Fluor won a couple of notable contracts in October, including:
- A three-year maintenance contract from Netherlands-based NAM, a joint venture between Royal Dutch Shell and ExxonMobil.
- A five-year pipeline maintenance contract in Peru.
Fluor was also selected by the U.S. General Services Administration to compete for various task orders for the agency's OASIS contract vehicle.
These contracts kept the stock price humming even as expectations ran high for an infrastructure spending plan taking solid shape regardless of who wins the U.S. presidential election.

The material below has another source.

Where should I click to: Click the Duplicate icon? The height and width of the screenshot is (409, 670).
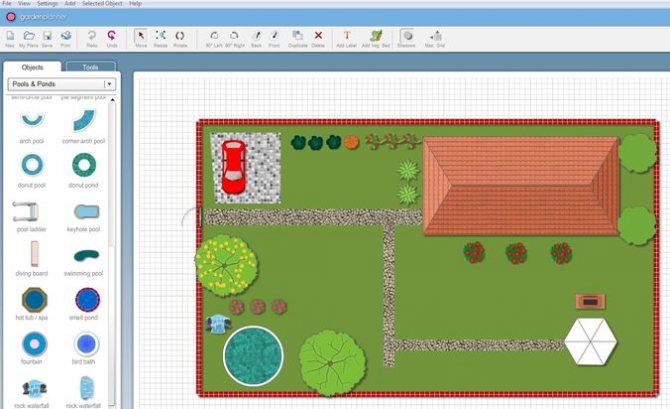pos(296,37)
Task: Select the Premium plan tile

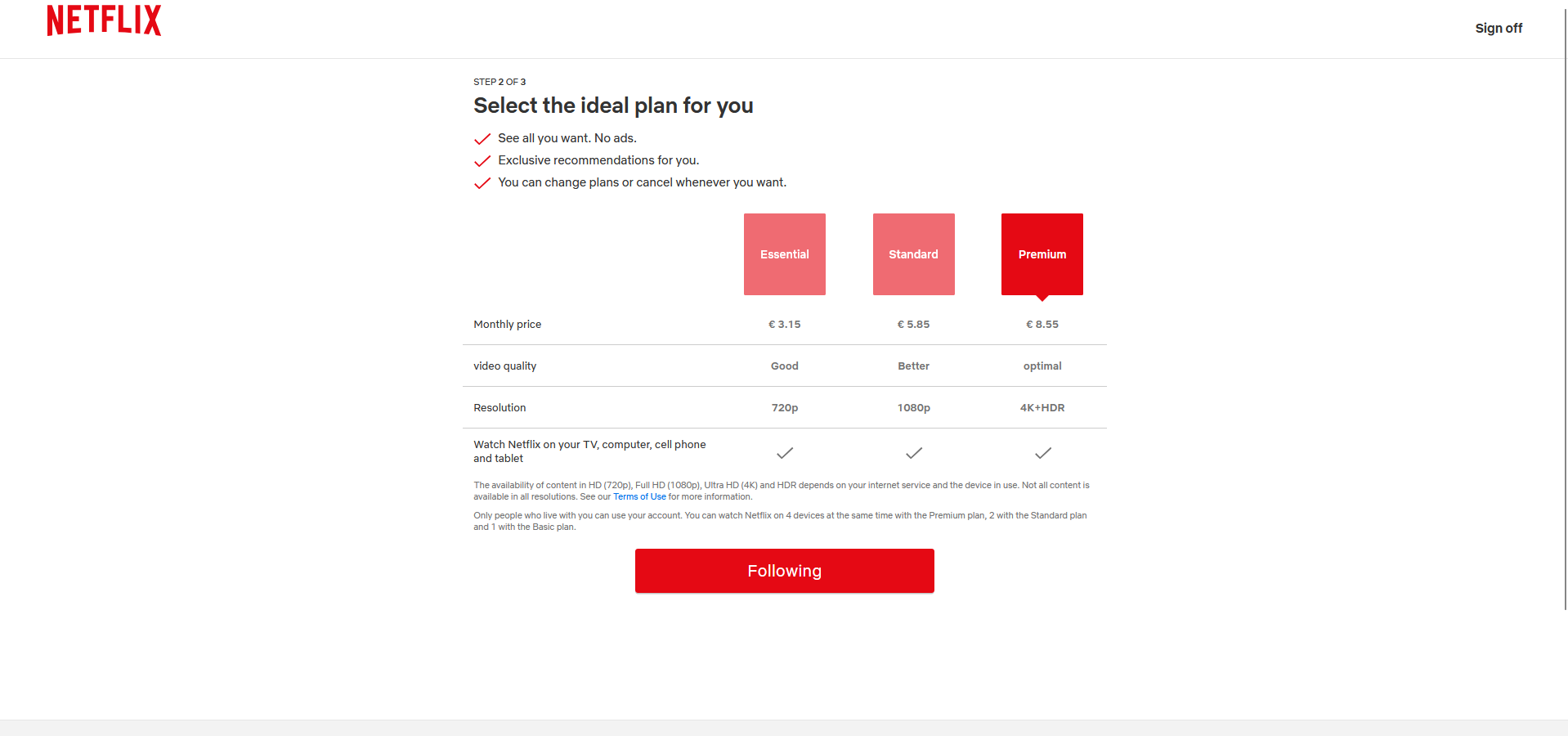Action: tap(1042, 254)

The stock took a short breather around Oct. 22 when the company reported numbers for its first quarter, which ended March 31. It delayed the earnings report as it restated numbers for previous financial years starting with 2016 to adjust accounting errors. Thanks to significant impairment charges partly because of the coronavirus pandemic and weak oil prices, Fluor reported a net loss of $171 million from continuing operations in Q1 despite flat year-over-year revenue.

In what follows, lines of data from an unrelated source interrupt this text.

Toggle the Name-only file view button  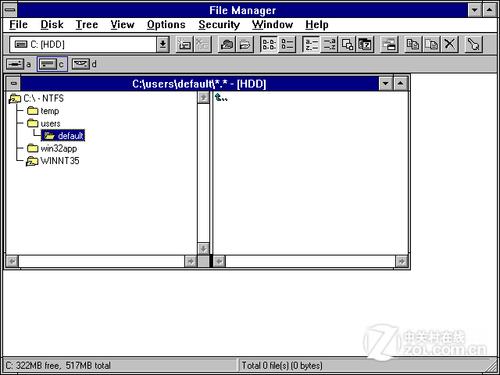[x=269, y=44]
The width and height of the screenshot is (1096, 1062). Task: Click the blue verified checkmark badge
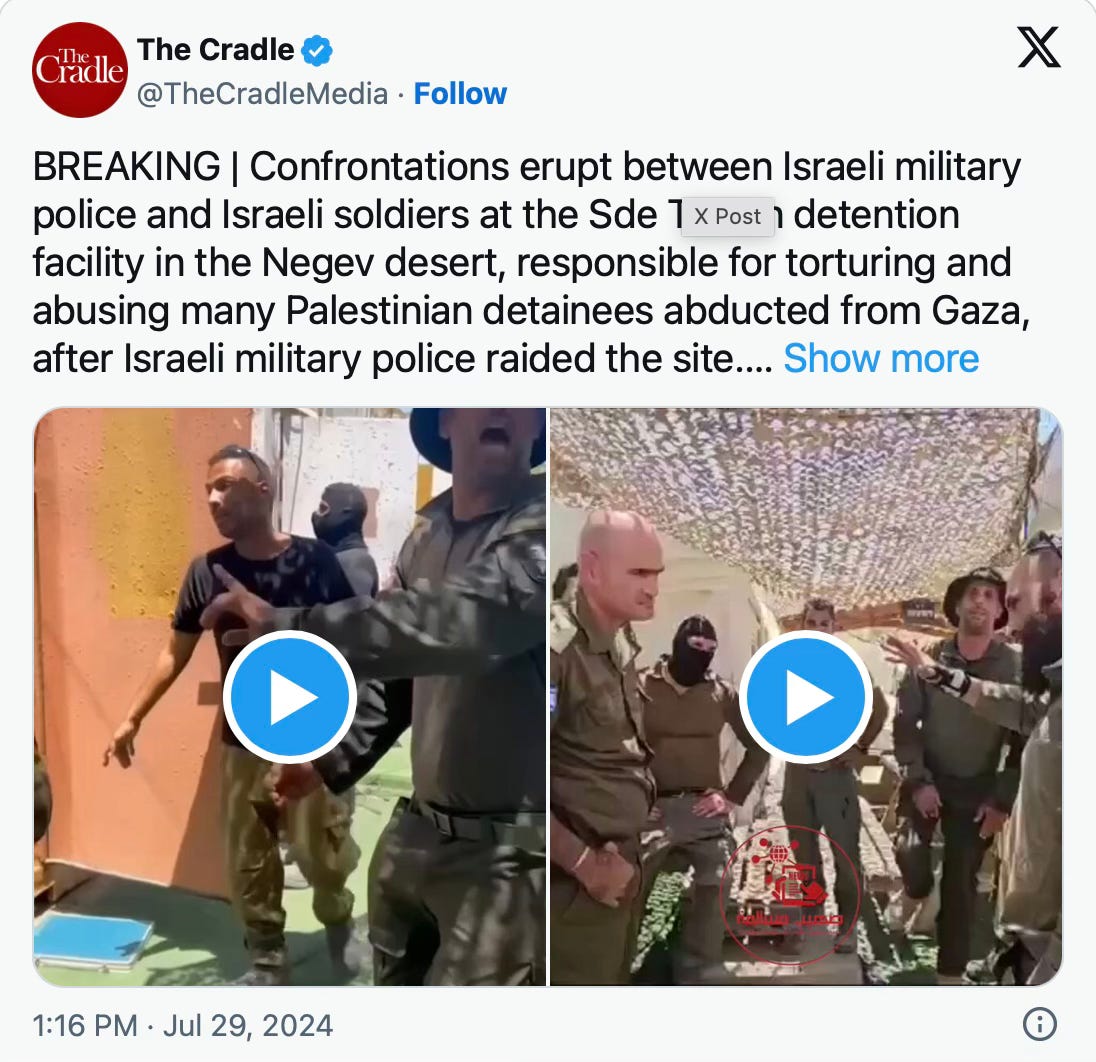coord(317,50)
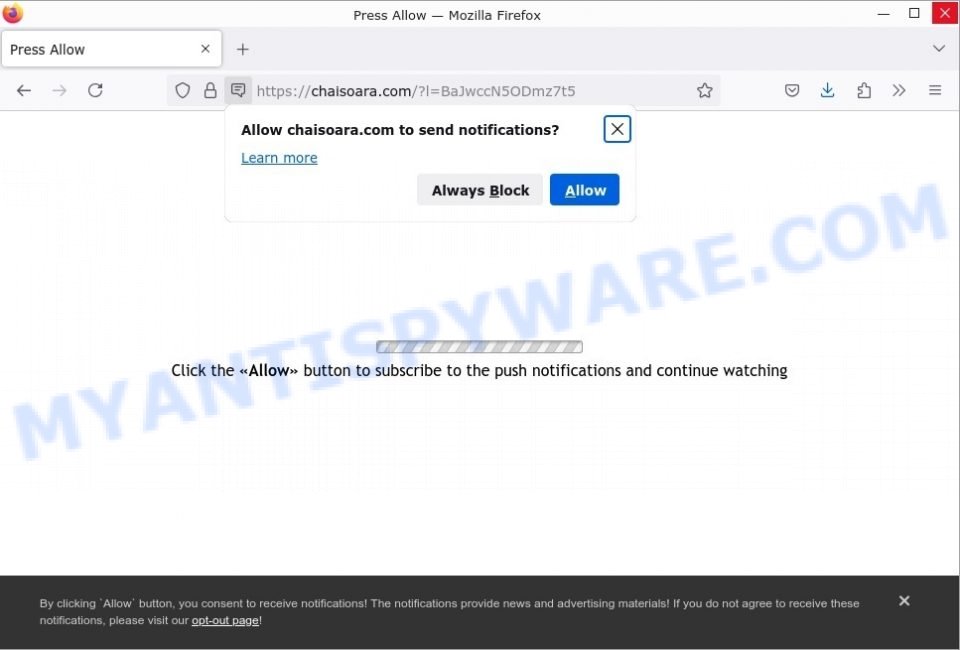Viewport: 960px width, 650px height.
Task: Visit the opt-out page link
Action: (x=225, y=620)
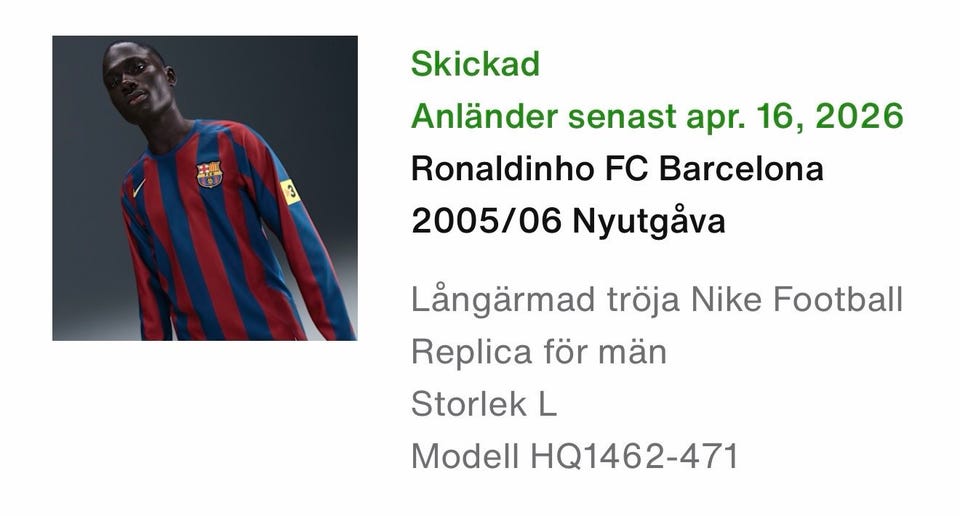Select the 'Storlek L' size line
The height and width of the screenshot is (516, 960).
pos(484,404)
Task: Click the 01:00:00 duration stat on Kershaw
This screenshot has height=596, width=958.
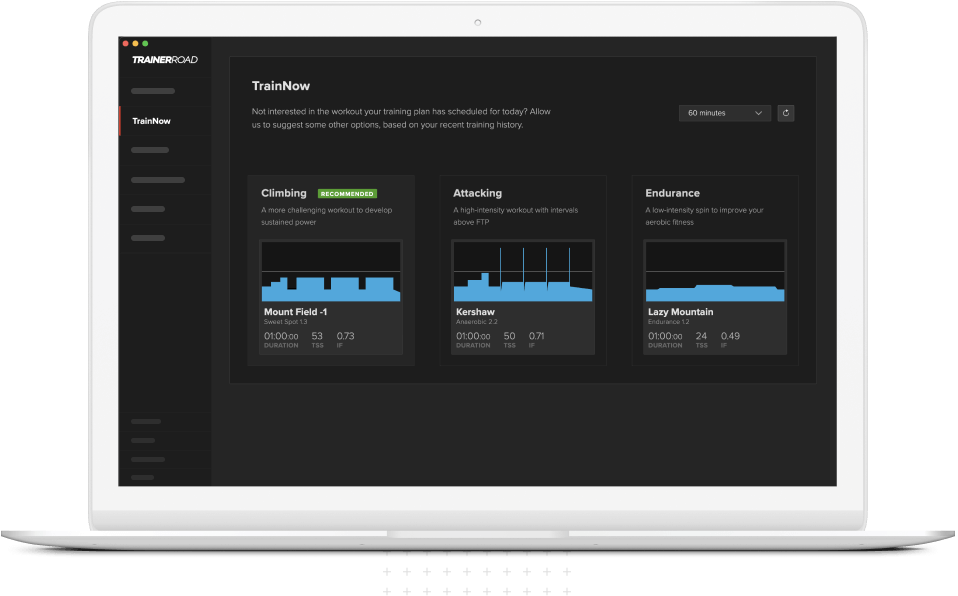Action: coord(473,338)
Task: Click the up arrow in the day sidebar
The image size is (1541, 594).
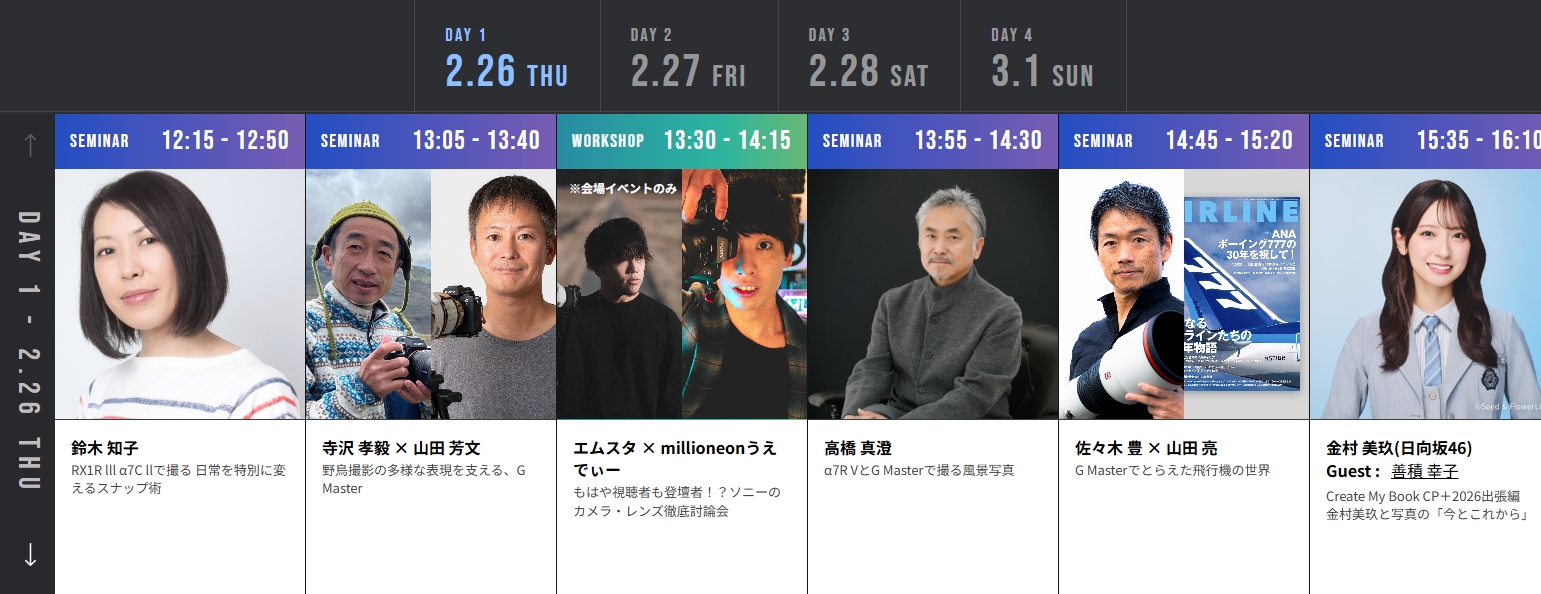Action: point(30,145)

On the positive side, the company won new awards worth $4.2 billion in the first quarter, and ended it with a backlog of $31.4 billion. That's an encouraging number when put next to Fluor's 2019 revenue of $14.3 billion.

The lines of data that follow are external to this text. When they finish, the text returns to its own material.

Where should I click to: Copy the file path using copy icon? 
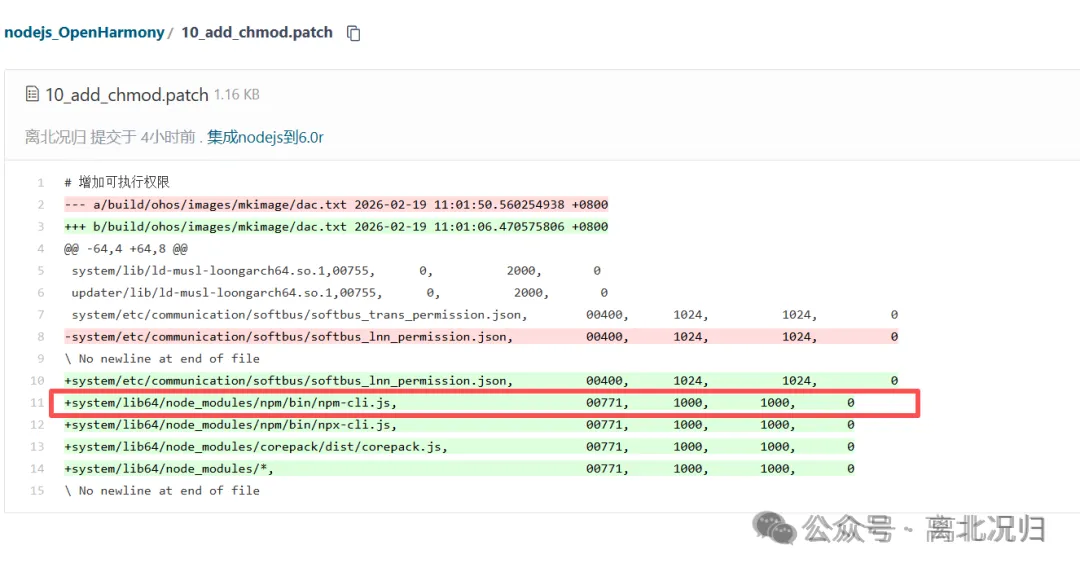pos(353,33)
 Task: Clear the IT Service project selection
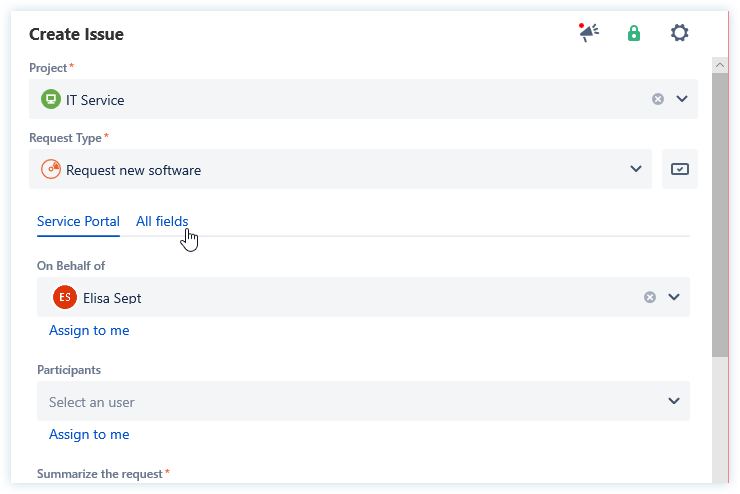click(x=657, y=99)
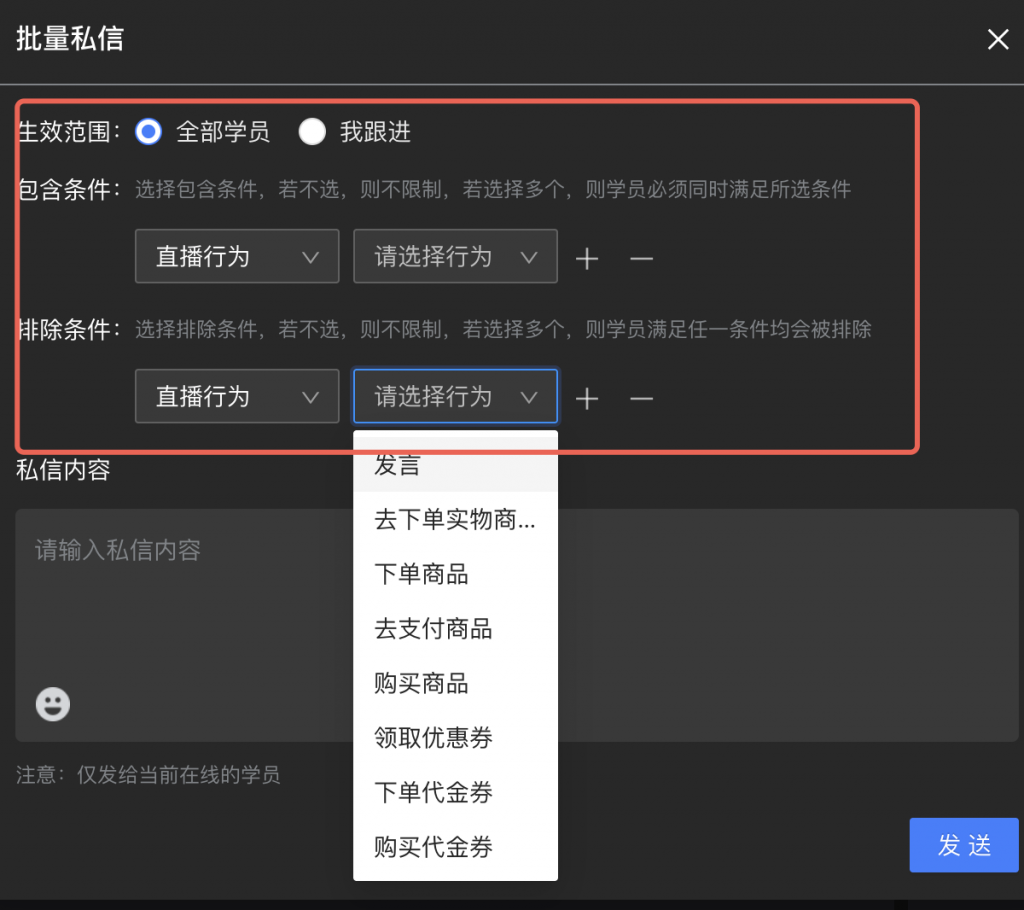Open 请选择行为 dropdown under include conditions
This screenshot has height=910, width=1024.
pyautogui.click(x=455, y=257)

Disappointment around the first quarter didn't last long as investor sentiment got a major boost on Nov. 2 when the company announced its decision to appoint David Constable as the new CEO, effective Jan. 1, 2021, after the retirement of present CEO Carlos Hernandez. Shares jumped double digits after the announcement, on hopes that Constable should be able to turn Fluor's fortunes around given his years of experience in the company.
Fluor's strong order backlog and high expectations from the incoming new CEO have renewed interest in the construction stock. With the accounting mess also behind it, the company will be interesting to watch.